Foi uma visita de velhos e novos prazeres. A Fontaine Medecis, dentro dos Jardins de Luxemburgo, ainda eh meu canto preferido na cidade e estava linda, emoldurada por um ceu de brigadeiro, enquanto gente do mundo todo lotava as cadeiras sob o sol. Jah o Marais foi uma redescoberta: minha nova identidade gay me fez enxergar um mundo que eu nao conhecia e que passava batido quando, em 1997, eu ia apenas ver a Place des Vosges e a arte moderna do Pompidou. Um verdadeiro gueto, com tudo o que isso tem de pior e de melhor. Cafes e restaurantes com 100% de frequencia de bibas (alguns codigos locais, mas a maioria eh bem universal). Um submundo do sexo infinitamente mais evoluido, esclarecido, bem-resolvido, que nos faz ver como ainda somos presos a nossa moral catolica tacanha, cheia de culpas, inquisitoria. Em Paris, vc tem espaco para ser o que quiser, gostar do que quiser e fazer o que quiser - realmente nao importa, como nao deveria importar por aqui tambem.

Estamos vivendo avancos inegaveis no Brasil, com a midia tentanto achar uma forma menos estereotipada de tratar os gays, duas revistas engatinhando tentando conquistar o mercado... mas quando eu entro em um lugar como a Les Mots a La Bouche, uma livraria espetacular inteiramente gay, bacanerrima, com muito mais a oferecer do que Tom of Finland e Vogue Homem, soh consigo concluir que ainda estamos na idade da pedra, e que ser gay no Brasil eh se contentar com migalhas, copiar a moda dos outros, tirar a camisa na The Week e esperar o proximo carnaval. Na verdade, como diria Lindinalva, o babado das bilus eh mesmo aqui. Ateh a proxima.

sexta-feira, 18 de julho de 2008

Bye bye Brasil!

Quem melhor do que nós mesmos para saber o que buscamos? Do que gostamos, do que precisamos... aquilo que pode nos fazer felizes? Aquilo que pode nos dar prazer? Aquilo que faz nossos olhos brilharem de verdade? Quem mais, a não ser cada um de nós, é capaz de trazer para perto aquilo que tanto queremos? Realizar nossas vontades, fazer as coisas saírem como esperamos... na hora certa, na dose certa... do jeito que sonhamos?

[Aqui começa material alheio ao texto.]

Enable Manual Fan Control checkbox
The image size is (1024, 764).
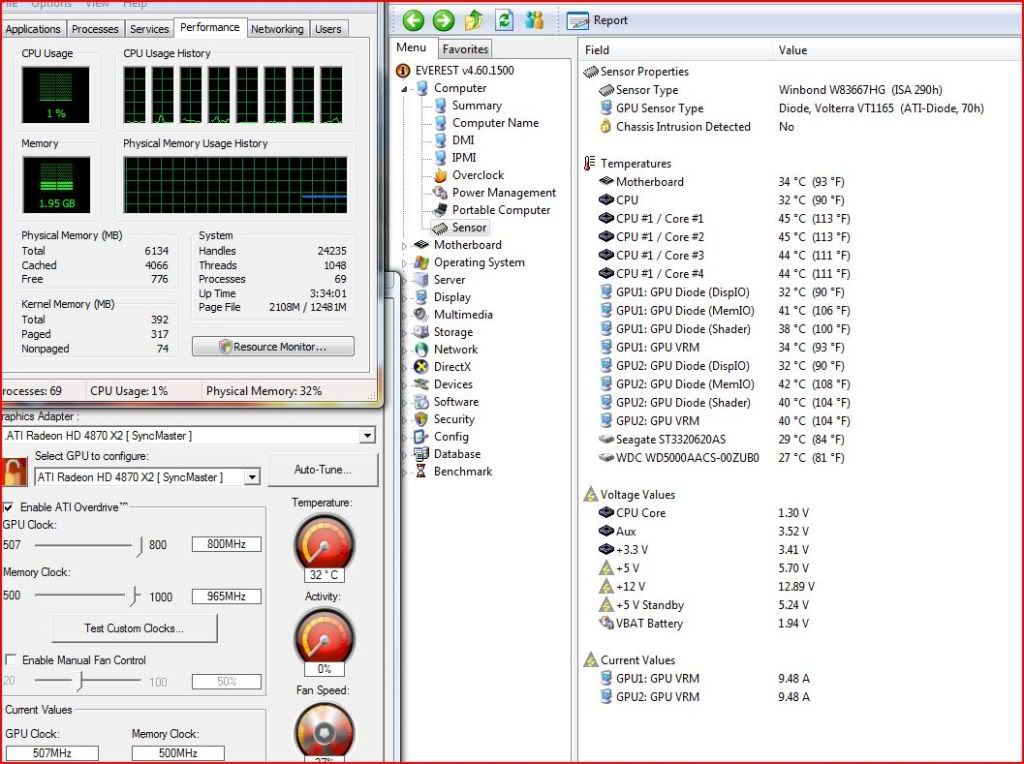[10, 660]
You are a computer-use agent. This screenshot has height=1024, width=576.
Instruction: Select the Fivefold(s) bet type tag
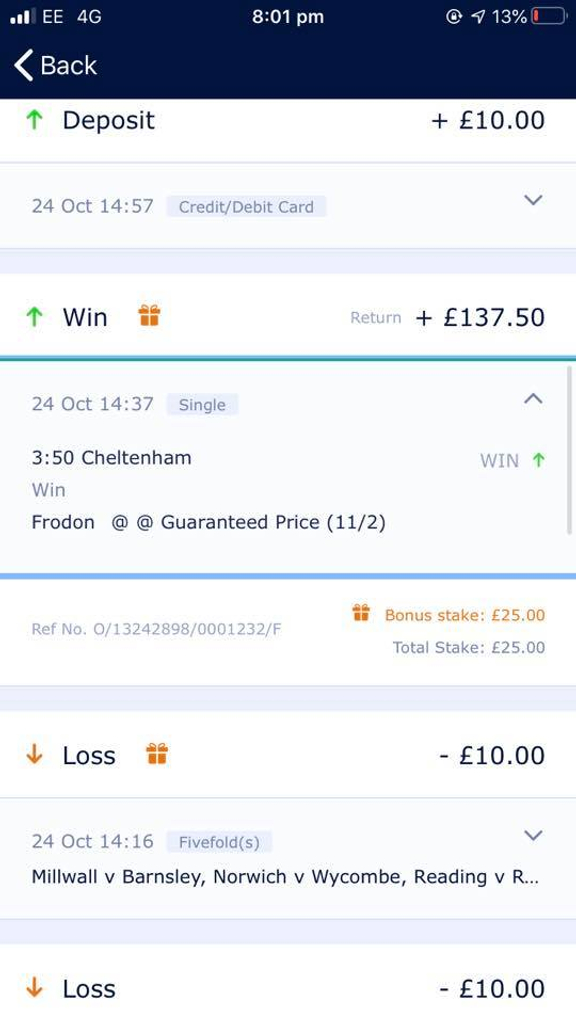219,842
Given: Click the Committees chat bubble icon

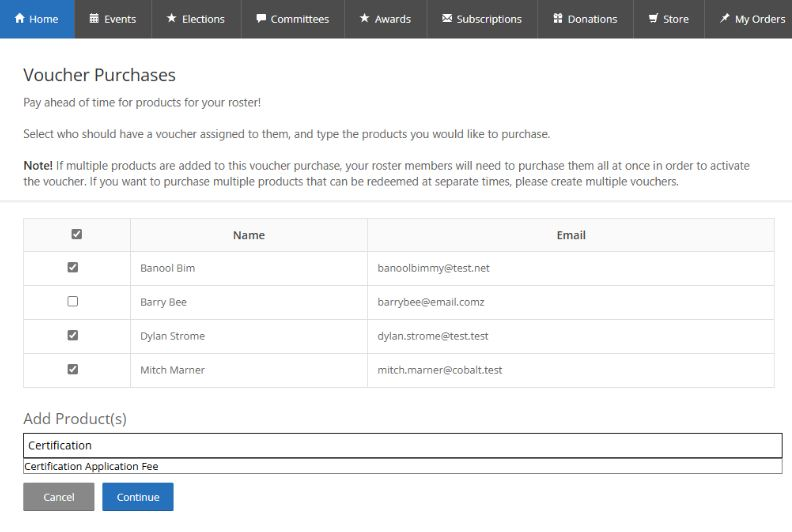Looking at the screenshot, I should 260,19.
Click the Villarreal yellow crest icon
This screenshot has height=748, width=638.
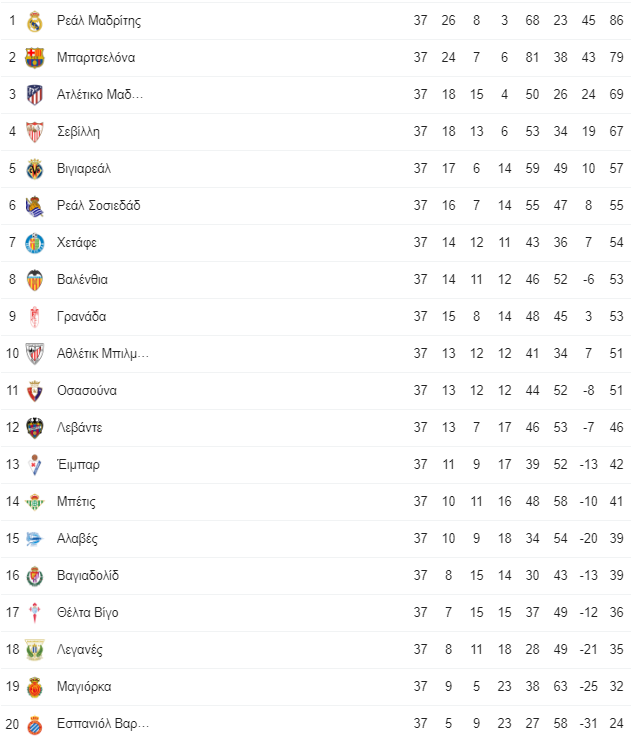click(34, 169)
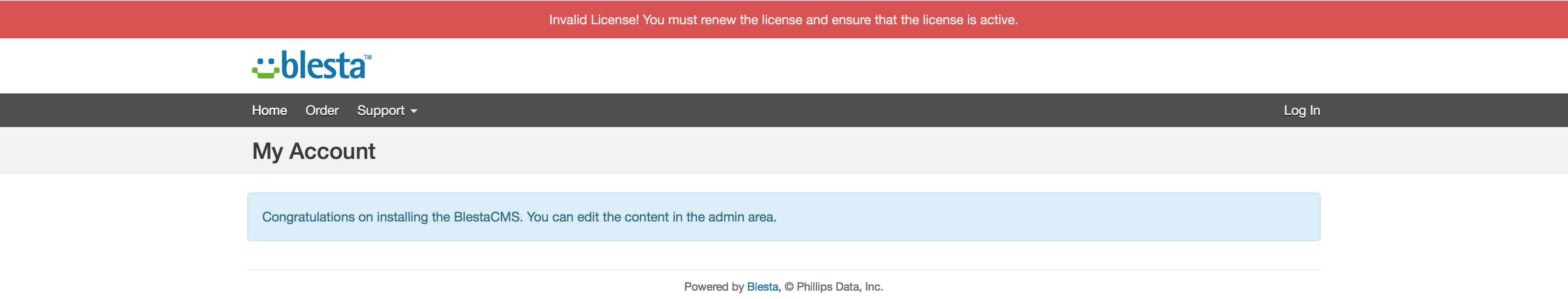Image resolution: width=1568 pixels, height=299 pixels.
Task: Follow the Blesta link in the footer
Action: pos(762,287)
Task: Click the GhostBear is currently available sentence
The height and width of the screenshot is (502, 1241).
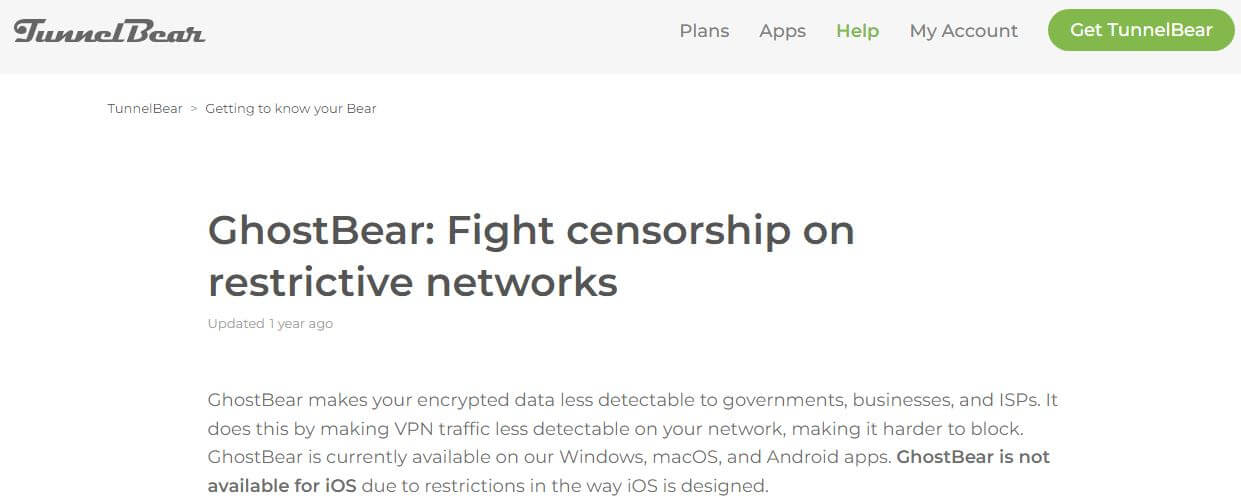Action: [550, 457]
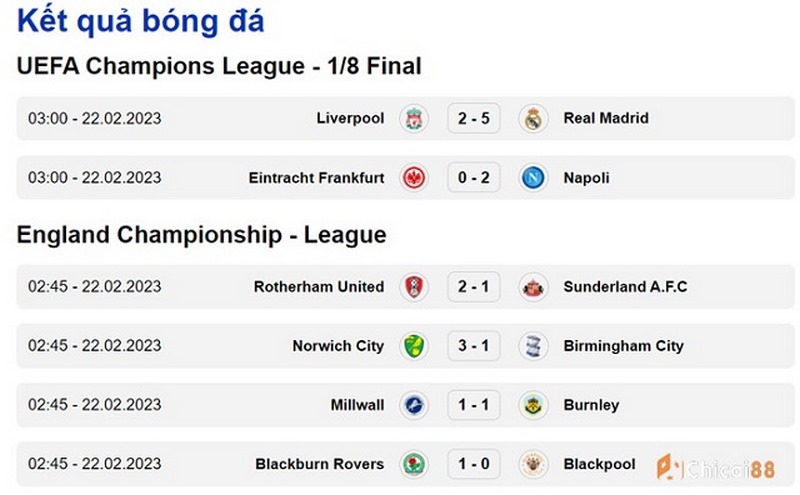Select the Eintracht Frankfurt logo

(x=414, y=178)
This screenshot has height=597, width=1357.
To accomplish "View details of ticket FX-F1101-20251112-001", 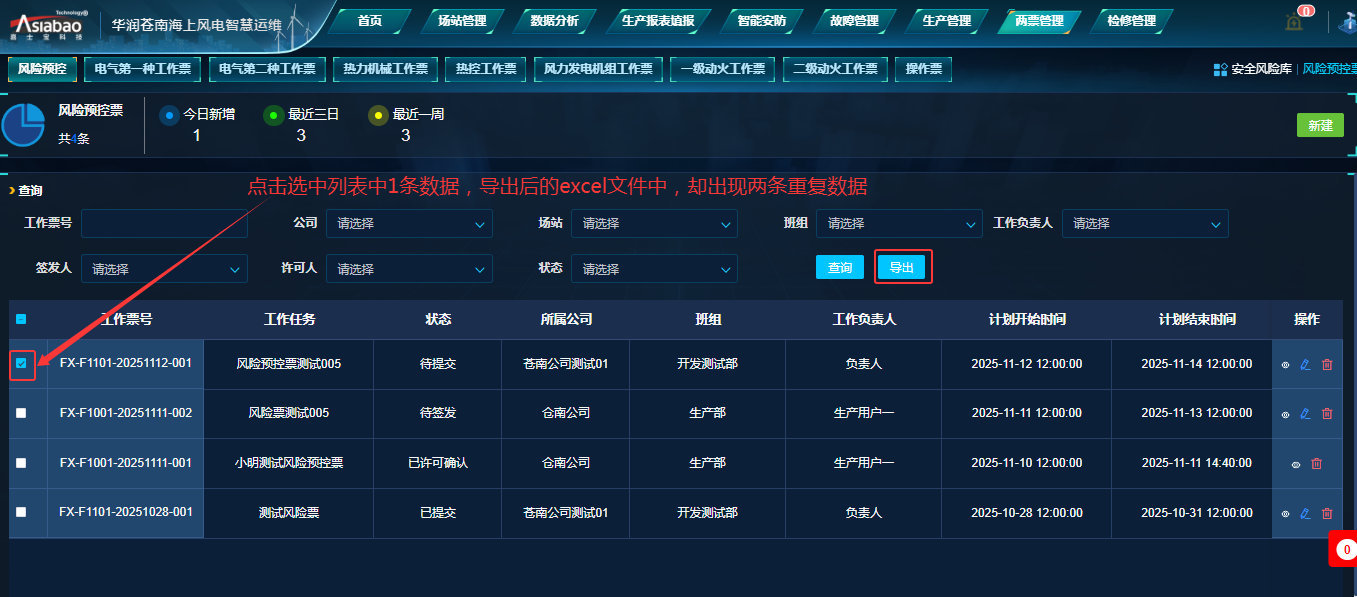I will [1285, 365].
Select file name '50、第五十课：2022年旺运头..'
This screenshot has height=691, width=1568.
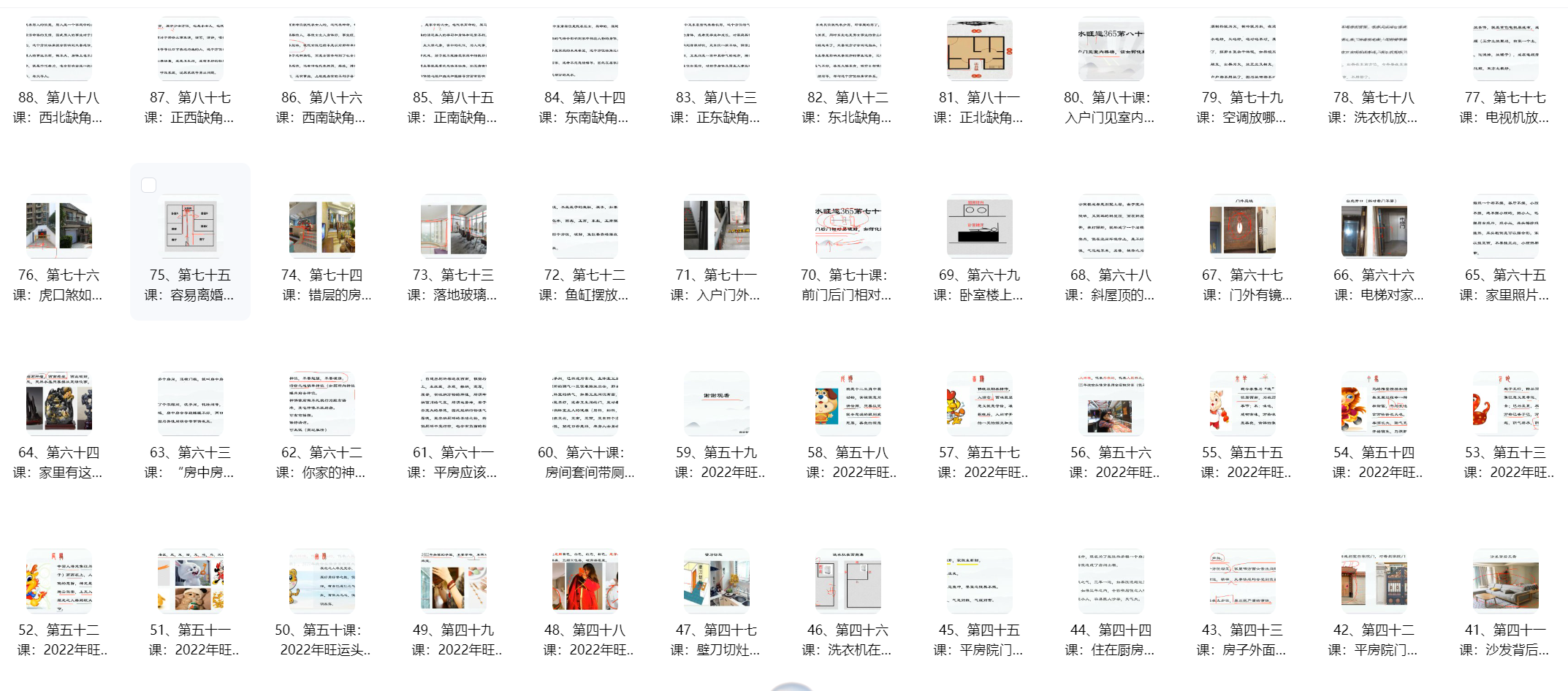321,640
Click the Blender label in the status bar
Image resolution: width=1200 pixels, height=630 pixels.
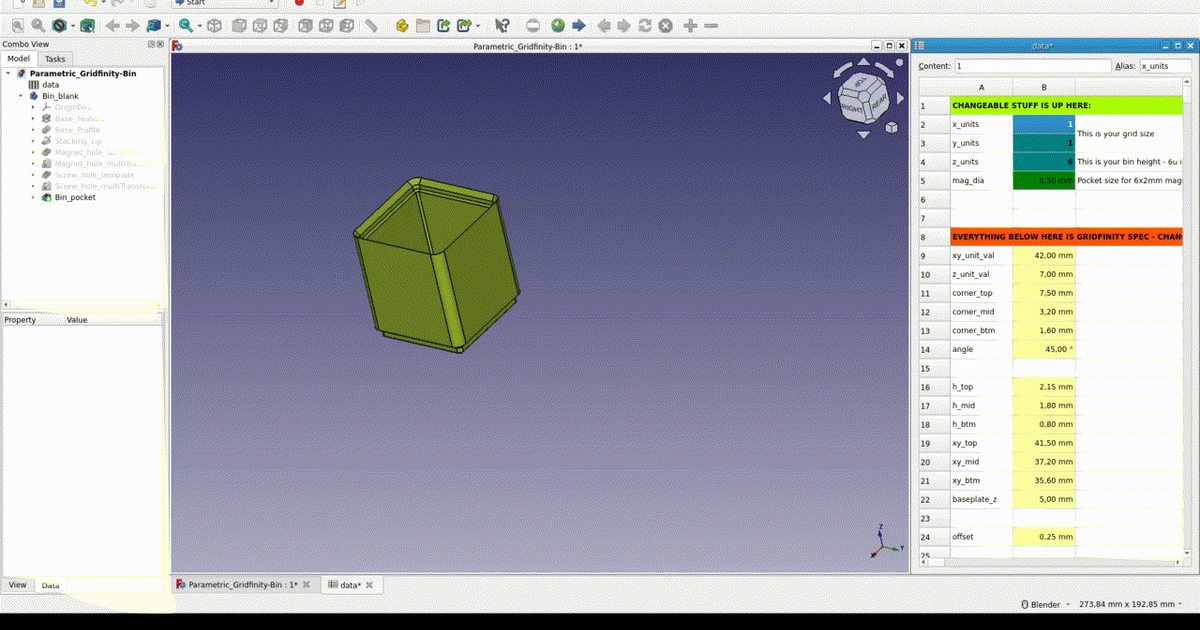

Quem melhor do que nós mesmos para reconhecer nosso próprio valor, aplaudir nossas vitórias, cuidar com carinho da nossa vida, regar a plantinha que somos para que ela cresça saudável e se torne aquilo que queremos ser? E quem melhor do que nós mesmos para fazer o agrado que gostamos, dar o prêmio que queremos... a recompensa que tanto merecemos?

Pois bem, é chegada a hora de desembrulhar o melhor presente de aniversário que eu ganhei pelos meus 30 anos: um merecido descanso de tudo aquilo que me cerca, num giro pela Europa. Presente dado pelo meu melhor amigo, a primeira pessoa que torce por mim, luta por mim, veste a camisa, vibra e orgulha-se daquilo que sou e do que eu realizo... eu mesmo.

Vou passar quase um mês fora, entre outras paisagens, outras pessoas, melodias, cores, sabores, bossas e brisas. Do jeitinho que eu queria que fosse, com o itinerário e todos os detalhes que eu escolhi. Uma viagem que eu faço não para o blog, ou para os outros, ou para algum trabalho... mas pelo e para o Thiago. E isso faz toda a diferença. Vou fazer apenas o que eu quiser, quando e como eu quiser. Dono do meu tempo, do meu caminho. Do meu destino.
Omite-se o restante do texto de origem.